With the stock market hovering around all-time highs, debt investment has taken a backseat in the minds of many investors.
MUMBAI: With the stock market hovering around all-time highs, debt investment has taken a backseat in the minds of many investors. Most of them believe that since the Reserve Bank of India has not increased any key policy rates in its last weeks annual policy statement, the interest rates are likely to behave for the time being. However, the optimism is not shared by many investment advisors. RBI may have bucked the trend this time by leaving the rates alone, but there is a near consensus that it may not be able to do it for a long time.
Robust industrial credit, firm oil prices and rising global interest rates point towards hardening of interest rates in the medium to long-term, said an analyst.
It is difficult to take a call on rates in the long-term of one to two years. So our advice is to go for short-term investment products, said Sandesh Kirkire, CEO, Kotak MF. Naval Bir Kumar, CEO, Standard Chartered MF, also votes for shortterm schemes. Caution is the word one should keep in mind in a rising interest rate environment. Since the yield curve is on the rise, investors should put their money in fixed maturity plans or shortterm funds, he adds. For the uninitiated, fixed maturity plans work like bank FDs.

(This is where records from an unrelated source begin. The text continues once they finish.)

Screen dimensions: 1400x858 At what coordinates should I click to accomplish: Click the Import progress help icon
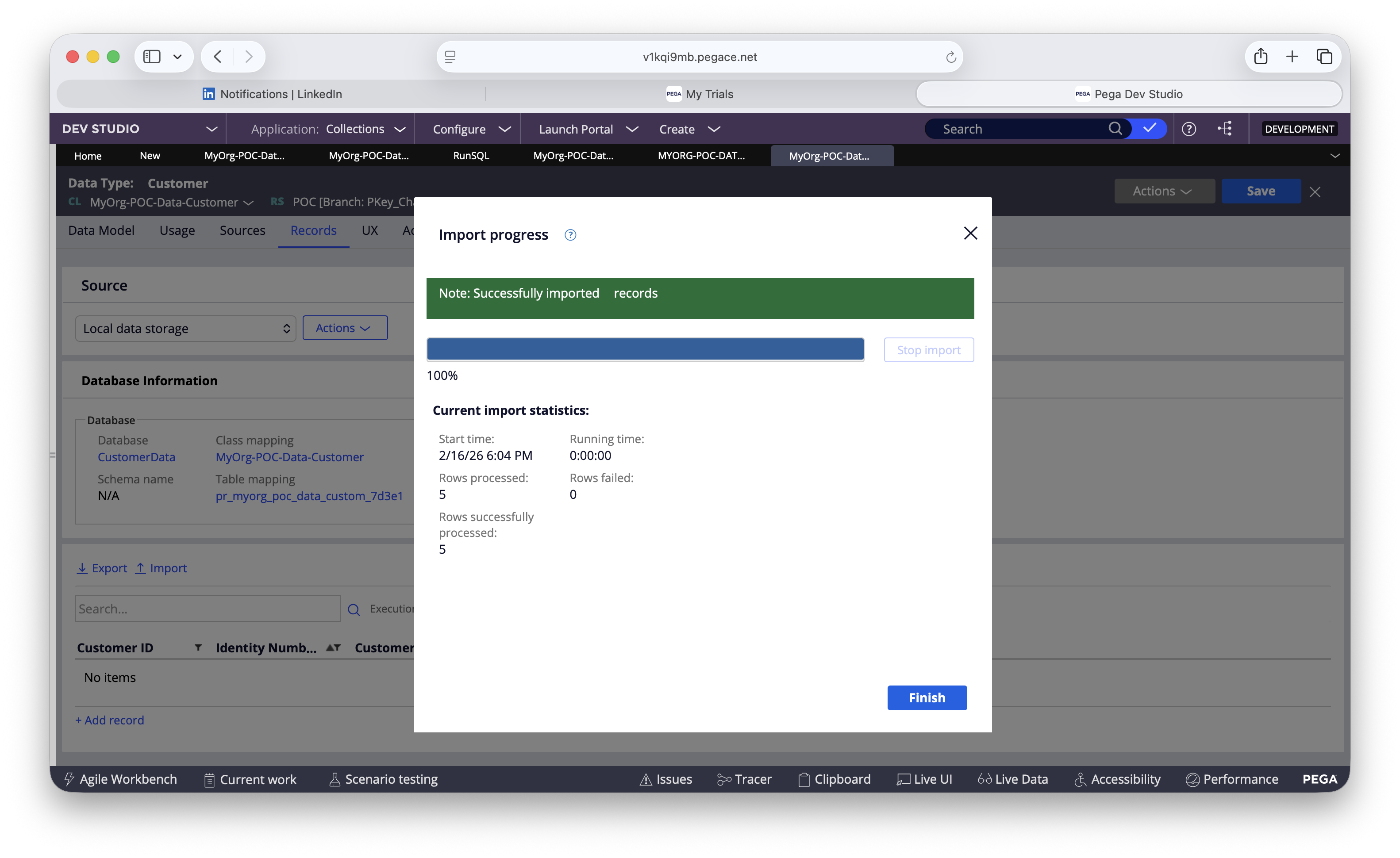pyautogui.click(x=570, y=235)
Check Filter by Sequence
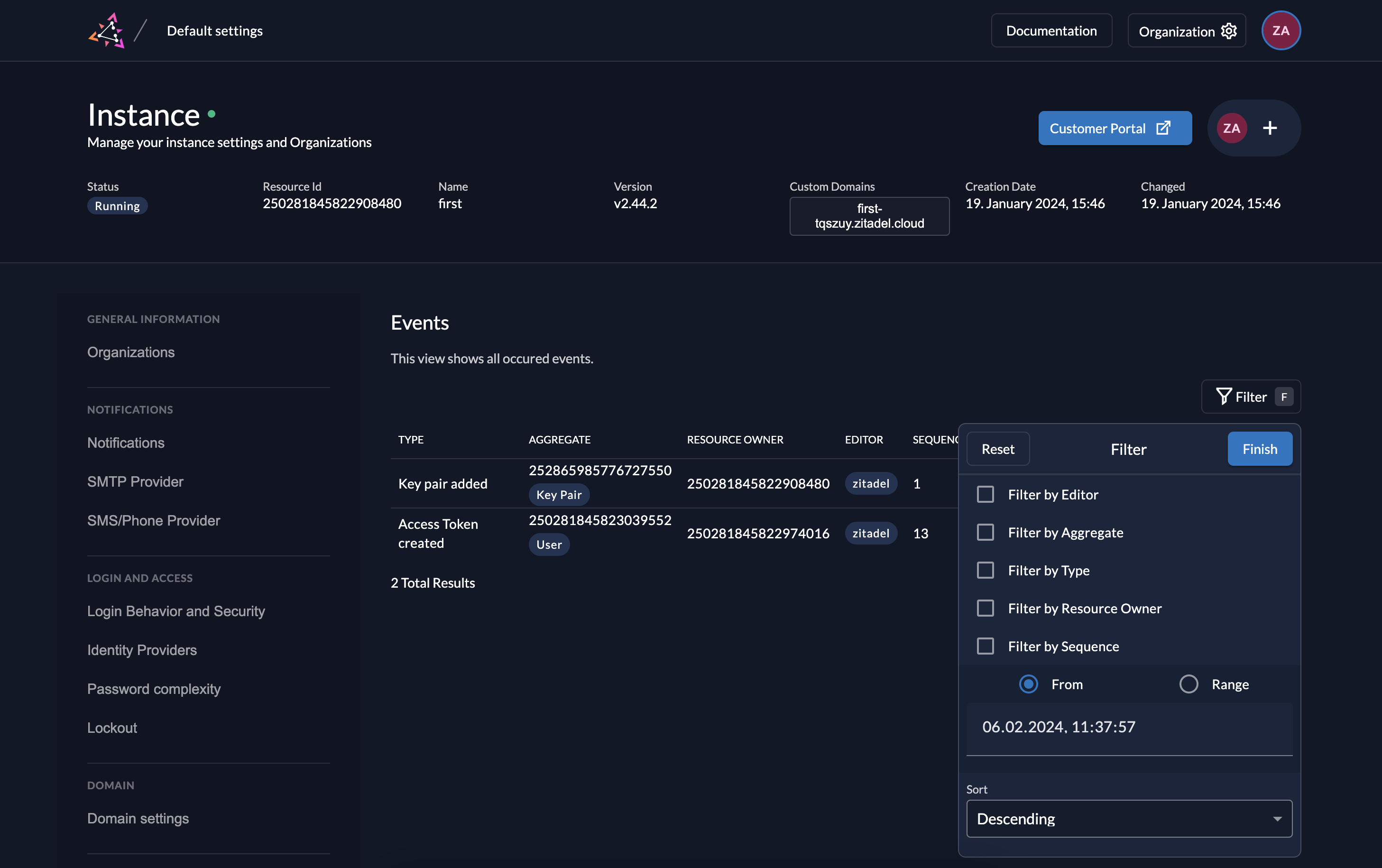The width and height of the screenshot is (1382, 868). pyautogui.click(x=986, y=646)
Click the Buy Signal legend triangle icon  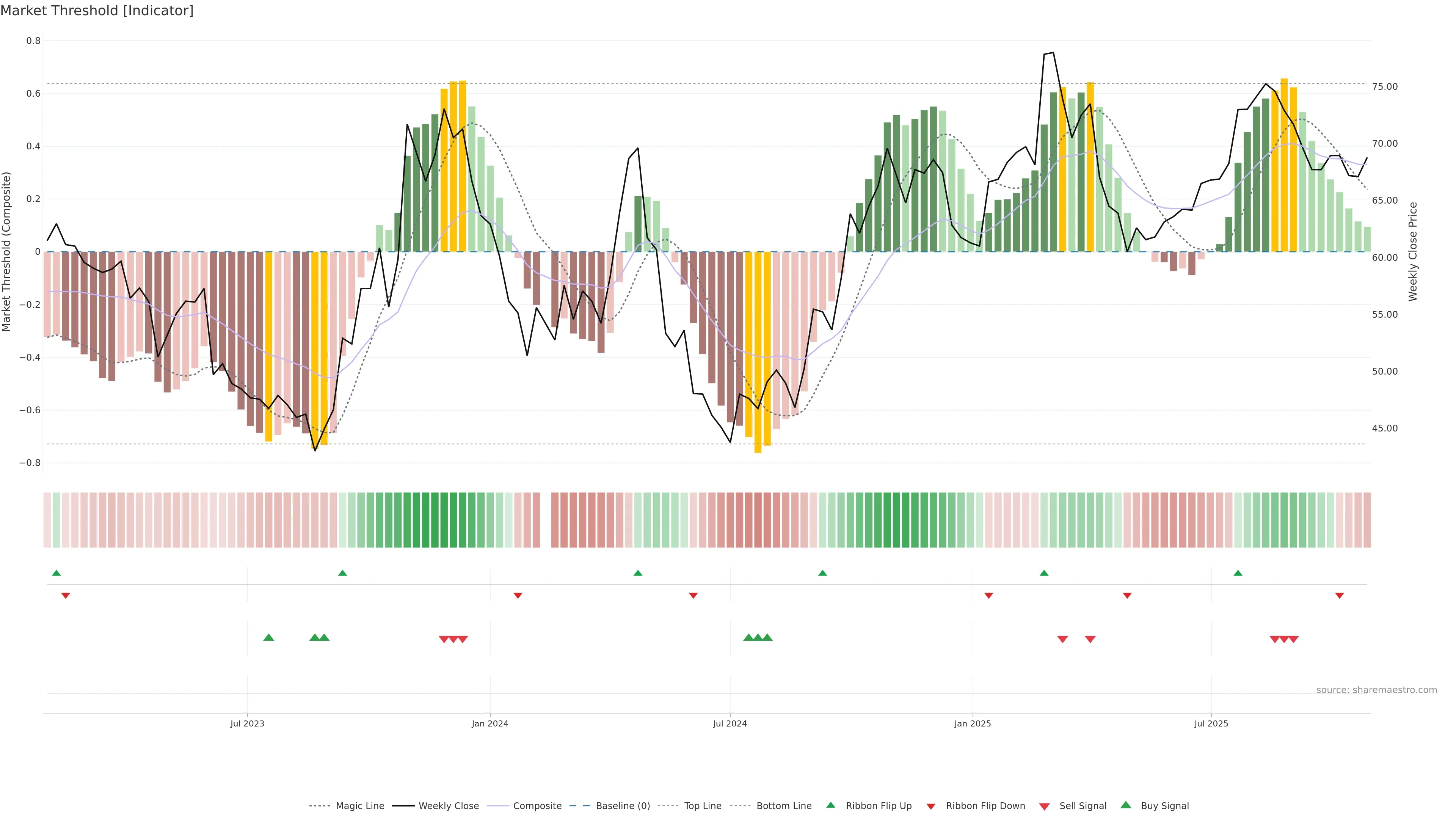(1126, 805)
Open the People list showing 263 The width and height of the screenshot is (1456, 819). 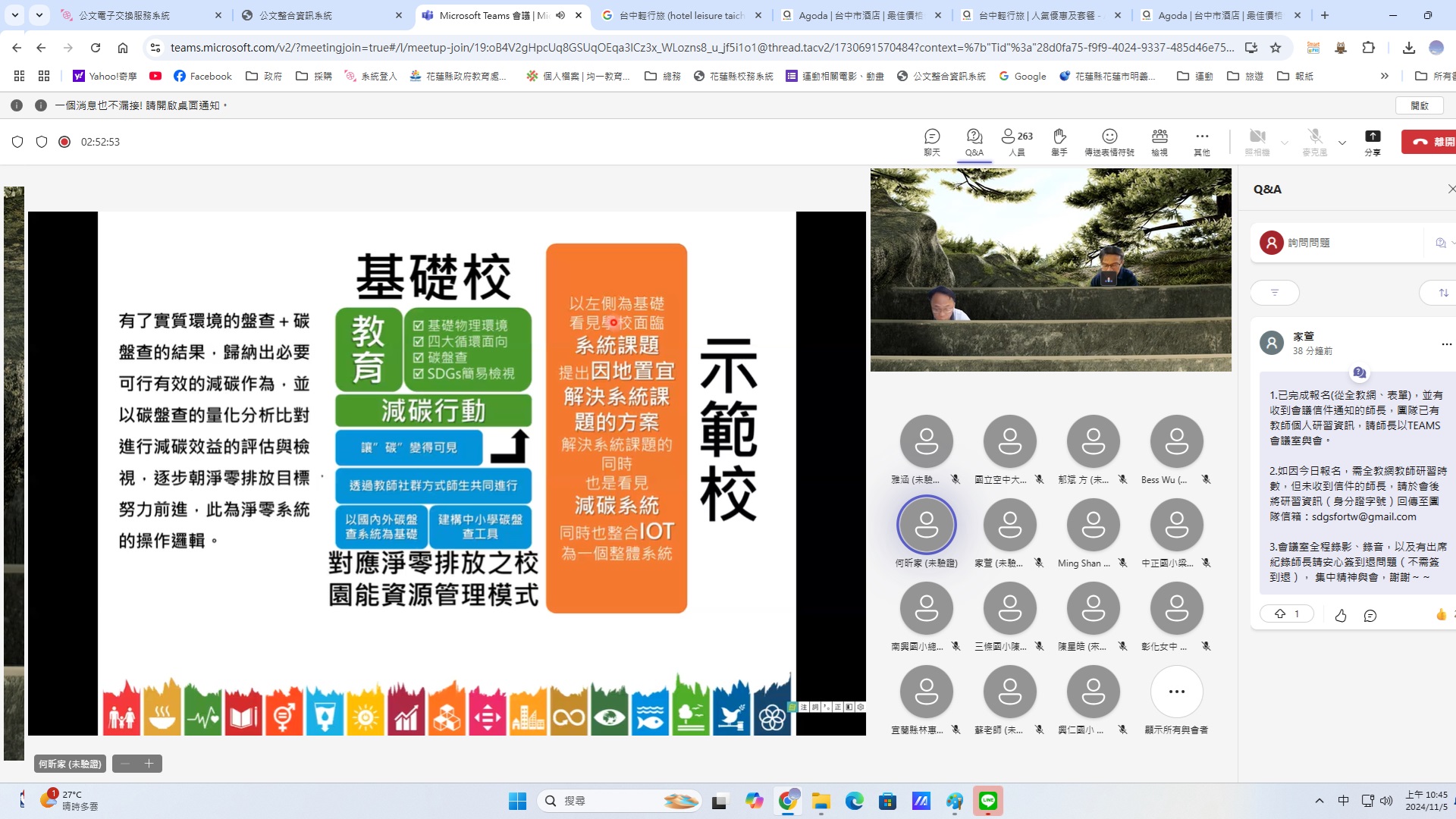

They are basically close-ended schemes with varying maturities. The advantage of FMP is that it allows the fund manager to match the maturity of the portfolio with the scheme and makes the scheme immune to any change in interest rate regime. Some investment advisors are also asking investors increase allocation to their equity portfolio. Since longterm debt funds are likely to register a fall in returns once the interest rates start climbing, it is wise to invest more in equity. Investors can use concepts like monthly income plan (MIP) if they are not comfortable investing directly in equity, says a senior official with an investment advisory firm.